Bipolar bozukluk ve şizofrenik sendromların psikozlardan birine yol açan benzer mekanizmalara sahip olduğuna dair kanıtlar da vardır. Bipolar bozukluğu olan kişilerin büyük çoğunluğu madde bağımlısıdır. Van Gogh çok sigara içiyordu, alkol bağımlılığı vardı ve boyaların içeriği olan terpen ve kafur kullanmış olabilir. Van Gogh'un alkol kötüye kullanımı döneminden çok önce manik ve depresif sendromlara sahip olduğu belirtilmektedir.
Alkol ve diğer uyarıcılar, bipolar bozukluğu olan kişilerin depresyonun şiddetini azaltmasına veya manik dönemde uyarılmanın artmasına yardımcı olur, ancak bunlar her zaman şiddetli duygudurum bozukluğu etkilerine neden olur.

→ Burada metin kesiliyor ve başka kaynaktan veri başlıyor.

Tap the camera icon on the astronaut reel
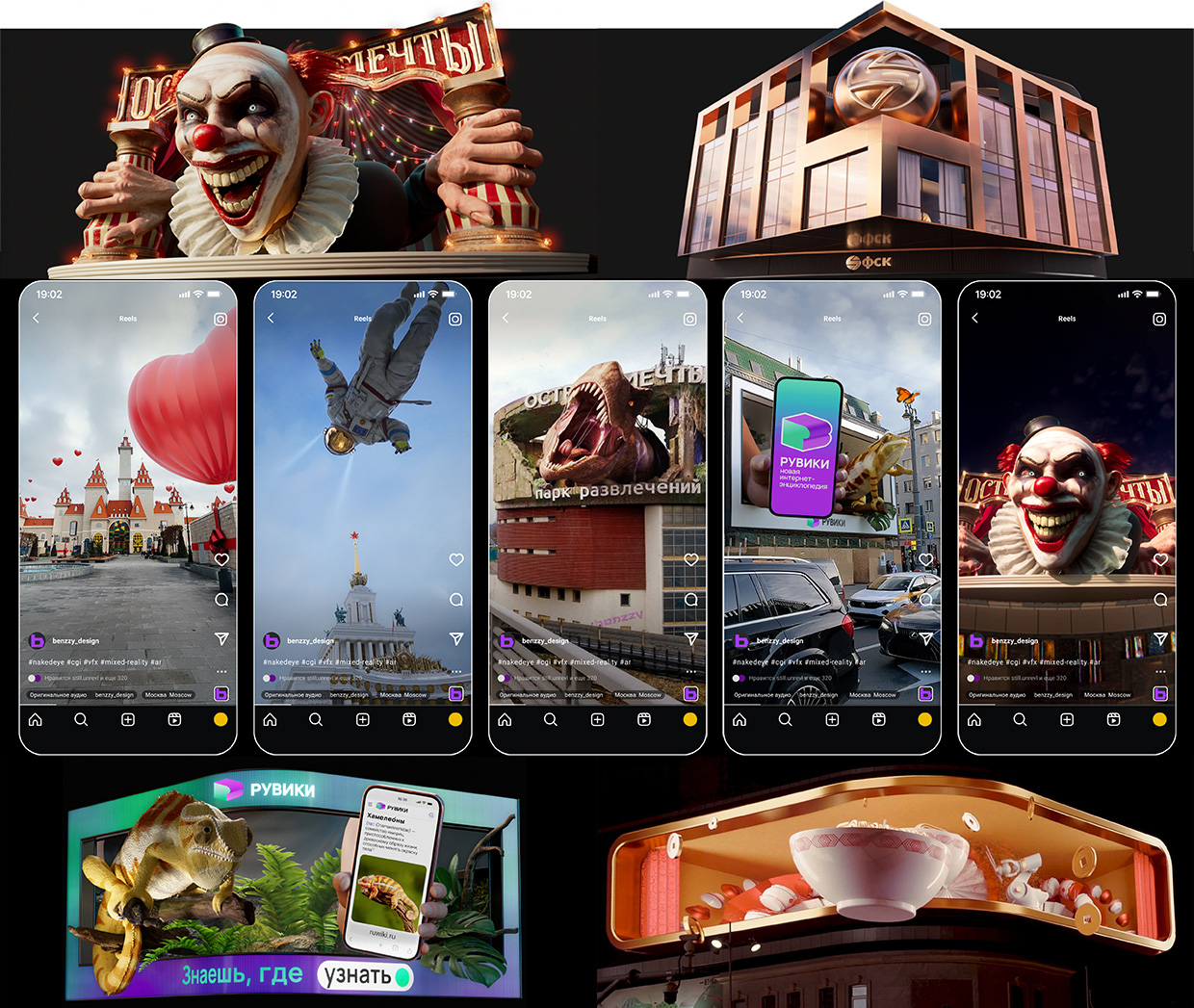The width and height of the screenshot is (1194, 1008). click(x=455, y=319)
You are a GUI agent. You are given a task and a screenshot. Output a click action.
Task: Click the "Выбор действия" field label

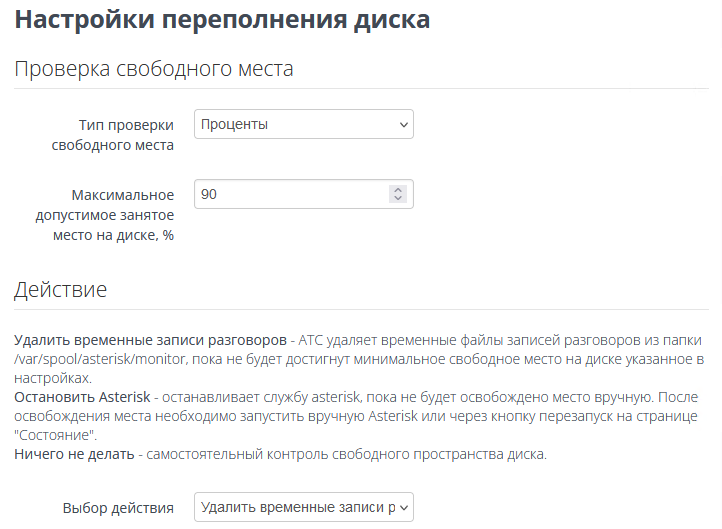(x=116, y=507)
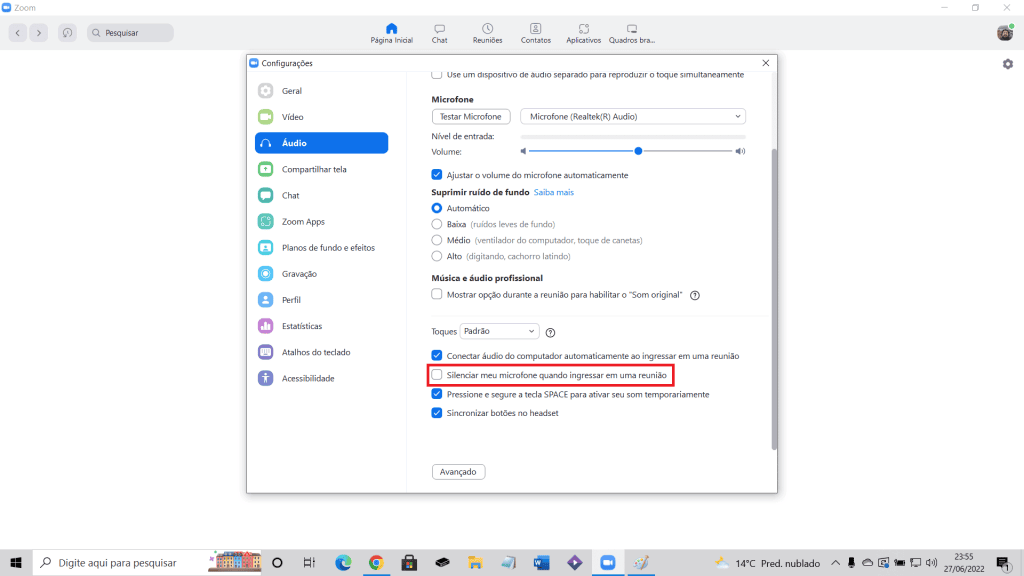Open the Aplicativos icon in top bar
The height and width of the screenshot is (576, 1024).
(583, 29)
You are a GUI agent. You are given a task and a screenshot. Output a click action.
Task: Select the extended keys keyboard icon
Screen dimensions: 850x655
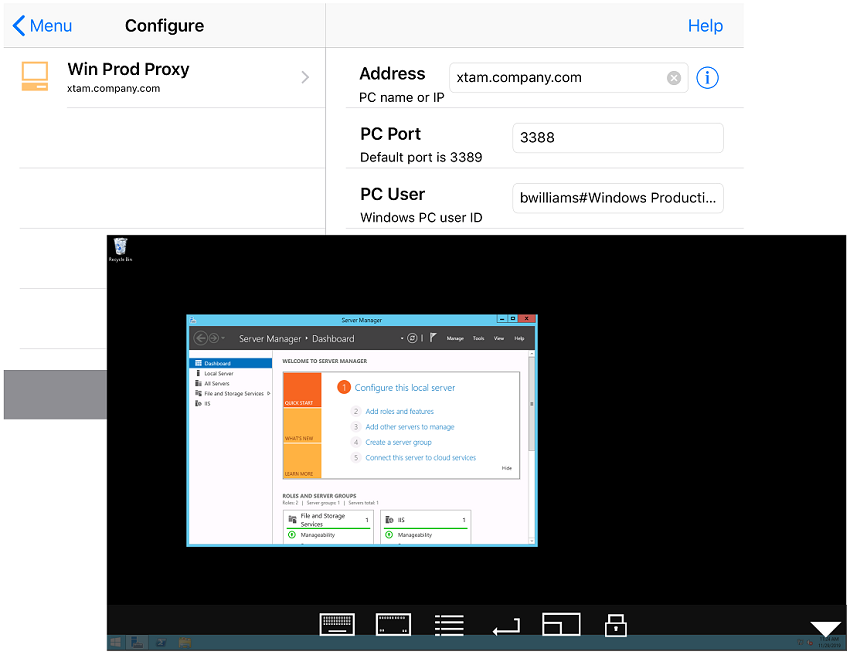point(392,624)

Görünüşe göre Saint-Remy'de kaldığı süre boyunca ve tüm psikotik krizler, Arles'a bir gezi için barınaktan ayrıldığında meydana geldi. Orada alkolü (pelin) kötüye kullandığı neredeyse kesin.
Van Gogh mektuplarında genellikle yoksulluk korkusu, hastalık, işte başarısızlık ve erken ölüm gibi yoğun korkular hakkında yazdı.
Bipolar bozukluğu olan kişilerde genellikle artan depresif semptomlara neden olan uyku bozuklukları vardır ve birkaç gün süren uykusuzluk obsesyonları tetikleyebilir. Van Gogh genellikle birkaç gün dinlenmeden gece geç saatlere kadar resim yapardı. Mektuplarında genellikle toplumda yerleşik davranış kurallarının tükenmesinden şikayet etti. Kimyasal suistimal, korku ve uyku bozuklukları bipolar bozukluklarda sık görülen semptomlardır.
Mani ve depresyonun şiddeti hastalığın seyri boyunca değişebilir. Semptomlardaki bu değişkenlik, özellikle Van Gogh'ta tanı koymanın zorluğunu açıklar. Günümüzde bipolar bozukluk tanısı genellikle konulamamaktadır veya bundan muzdarip olan vakaların %70'inde gecikmektedir. Hipomaninin semptomlarını tanımlamadaki zorluk, tanıda bu bulguları açıklar. Hipomani, manik durumun daha az şiddetli bir bileşenidir ve toplumda ve profesyonel aktivitede psikotik sendrom ve ciddi davranış bozukluklarının gelişmesine yol açmaz.